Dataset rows
● ● ● ● ● ● ●

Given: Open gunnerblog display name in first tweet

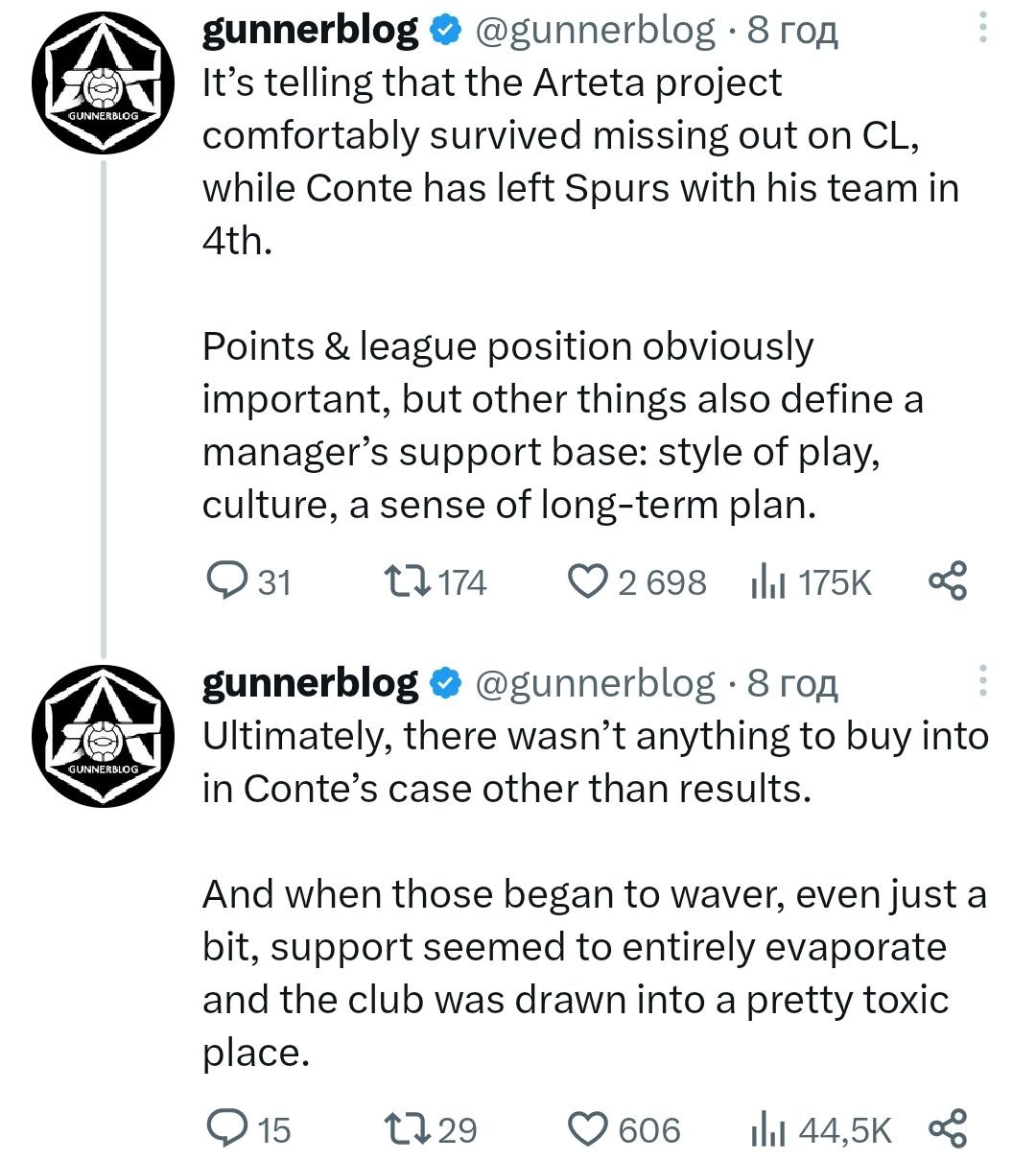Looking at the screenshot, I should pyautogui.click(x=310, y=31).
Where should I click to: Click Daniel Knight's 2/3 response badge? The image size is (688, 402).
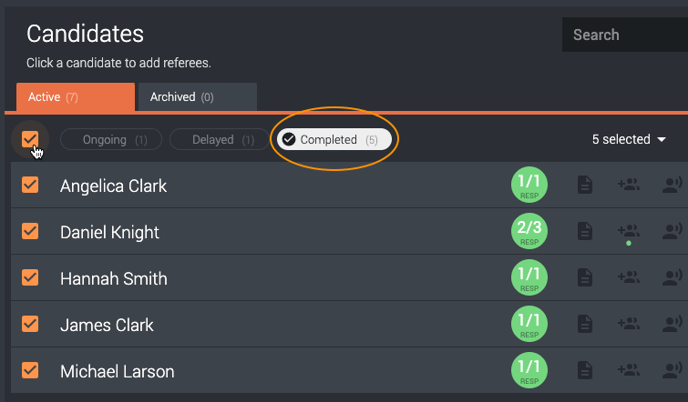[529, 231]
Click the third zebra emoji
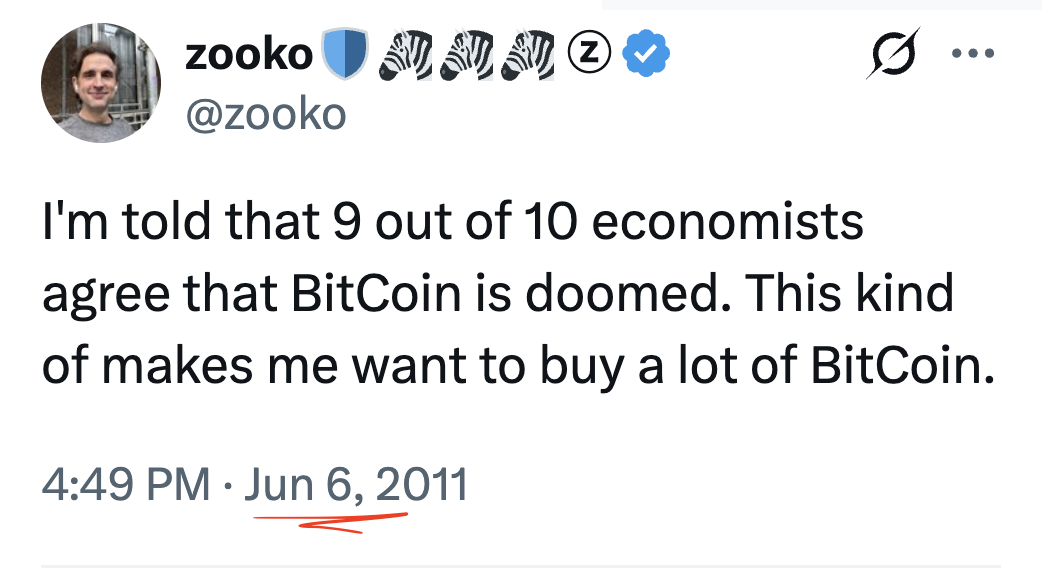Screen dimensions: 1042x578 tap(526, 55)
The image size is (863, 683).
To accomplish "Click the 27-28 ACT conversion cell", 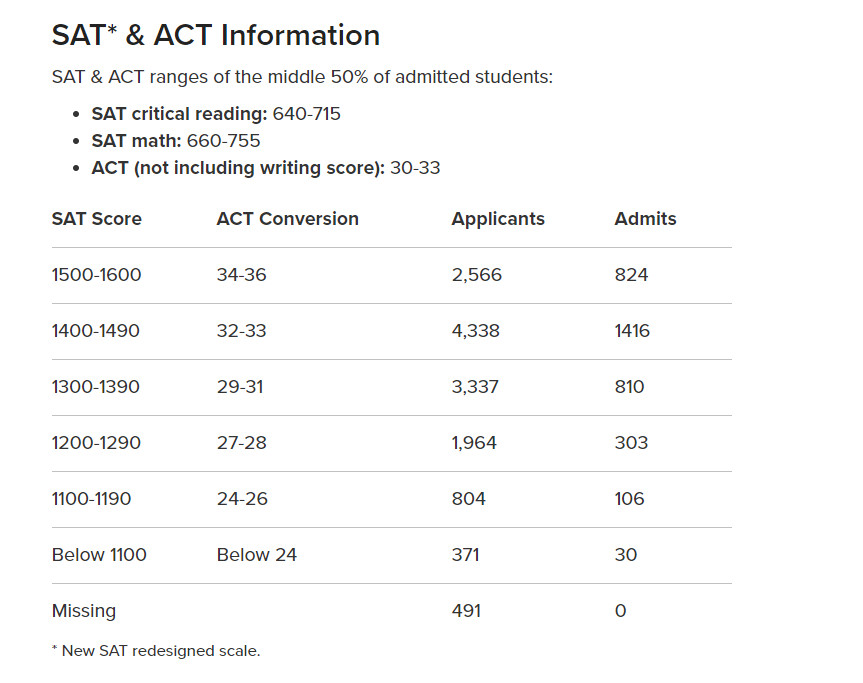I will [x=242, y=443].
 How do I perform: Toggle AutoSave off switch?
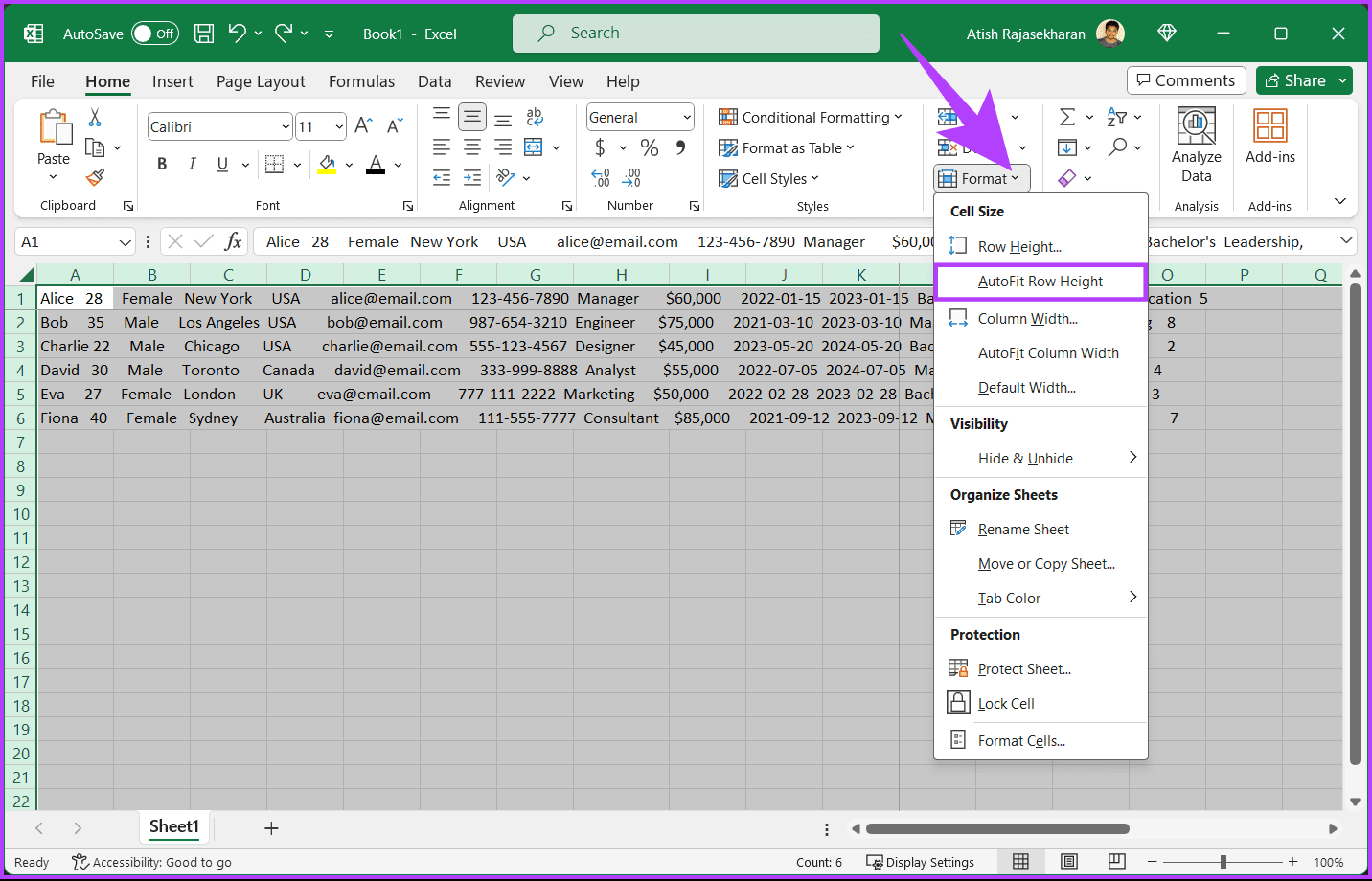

● ● ● ● ● ● ●

WHAT YOU NEED TO DO
State how many of the lines above contain the string "size", treating case as significant. Give only the number.

FULL SOLUTION
2